Tech Tips: What is Multi-Factor Authentication?

Tech Tips will be a regular feature on our blog, courtesy of IIANC Technology Consultant, George Robertson, CISR. George has more than 25 years of experience in the insurance and technology industry, with 12 of those being a fellow independent agency owner.

Recently, you might have received a request from a carrier or vendor asking if your agency is using multi-factor authentication (MFA).  Within several state and industry data security standards, MFA is now becoming a requirement for compliance.  Probably the best way to describe MFA is when you are using your Gmail account – once you enter your username and password, you are sent a code via text or email to enter allowing validation you are the rightful owner of the account.   In summary, MFA is the process of validating a user by two or more processes allowing the user access to secure data.

Implementation

As vendors and carriers begin to add this feature to their systems, agents must make sure they implement this new security measure.  By adding multifactor to systems, it will require agents to key in a security code either received by email or text into their system to gain access.    Some may think this is an added burden, but it has become a more secure method for protecting access to data-sensitive systems. 
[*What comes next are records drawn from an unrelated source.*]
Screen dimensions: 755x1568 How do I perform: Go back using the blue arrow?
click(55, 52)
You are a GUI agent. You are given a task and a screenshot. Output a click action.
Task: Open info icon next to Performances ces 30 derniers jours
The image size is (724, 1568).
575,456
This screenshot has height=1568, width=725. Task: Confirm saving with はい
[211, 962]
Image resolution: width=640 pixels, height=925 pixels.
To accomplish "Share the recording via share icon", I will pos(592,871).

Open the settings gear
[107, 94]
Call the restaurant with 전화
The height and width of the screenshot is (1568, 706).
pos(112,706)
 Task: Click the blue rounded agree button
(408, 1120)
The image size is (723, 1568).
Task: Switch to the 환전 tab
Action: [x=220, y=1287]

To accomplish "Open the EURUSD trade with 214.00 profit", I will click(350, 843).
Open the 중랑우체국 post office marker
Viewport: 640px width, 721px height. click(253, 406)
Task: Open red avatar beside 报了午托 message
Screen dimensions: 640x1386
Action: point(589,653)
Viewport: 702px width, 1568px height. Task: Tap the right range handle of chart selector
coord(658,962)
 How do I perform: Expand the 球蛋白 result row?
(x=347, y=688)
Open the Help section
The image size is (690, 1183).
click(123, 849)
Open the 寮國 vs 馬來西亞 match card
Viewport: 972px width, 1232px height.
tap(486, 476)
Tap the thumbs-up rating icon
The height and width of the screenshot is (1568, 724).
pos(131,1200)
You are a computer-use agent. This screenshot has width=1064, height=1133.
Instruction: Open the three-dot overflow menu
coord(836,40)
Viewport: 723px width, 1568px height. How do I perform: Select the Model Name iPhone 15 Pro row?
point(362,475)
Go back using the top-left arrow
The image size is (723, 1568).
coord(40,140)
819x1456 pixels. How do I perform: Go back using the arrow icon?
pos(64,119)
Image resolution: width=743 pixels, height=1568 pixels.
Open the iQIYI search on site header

At this time, there are two main methods for implementing multifactor: texting and email.   If your agency selects texting, make sure the smartphones are owned by the agency.   Each staff person will be required to have their phone nearby when accessing any system requiring multifactor.  Upon receiving the secure code via text, the user will need to enter the code within an allotted time to gain access. Email is another method of usage and can be used by all staff with email access.   When using this method, make sure the email account is controlled by the agency.  This will allow the agency to discontinue access easily if the staff member leaves the agency.

Benefits of MFA

Strengthened security is one of the main benefits of MFA.   Hackers will have a difficult time trying to access two or more methods of security to access agency data.   Most implementations of MFA have a required time element to enter the secure code.   If the hacker can not gain this information quickly, they will be denied access.

Compliance is another benefit of MFA implementation.  As more states and industry standards continue to add MFA to their requirements, agents must adhere to this standard.  Make sure that all systems with personal identifiable information and private healthcare information are secured by MFA standards.  

Conclusion

MFA is one part of providing secure access to agency data.  Implementation is a key factor and each agency will need to address the best suited execution for their agency.   Make sure that any remote access to agency systems have MFA implemented and tested for verification.   Once implemented, this will assist an agency in helping to protect personal identifiable information.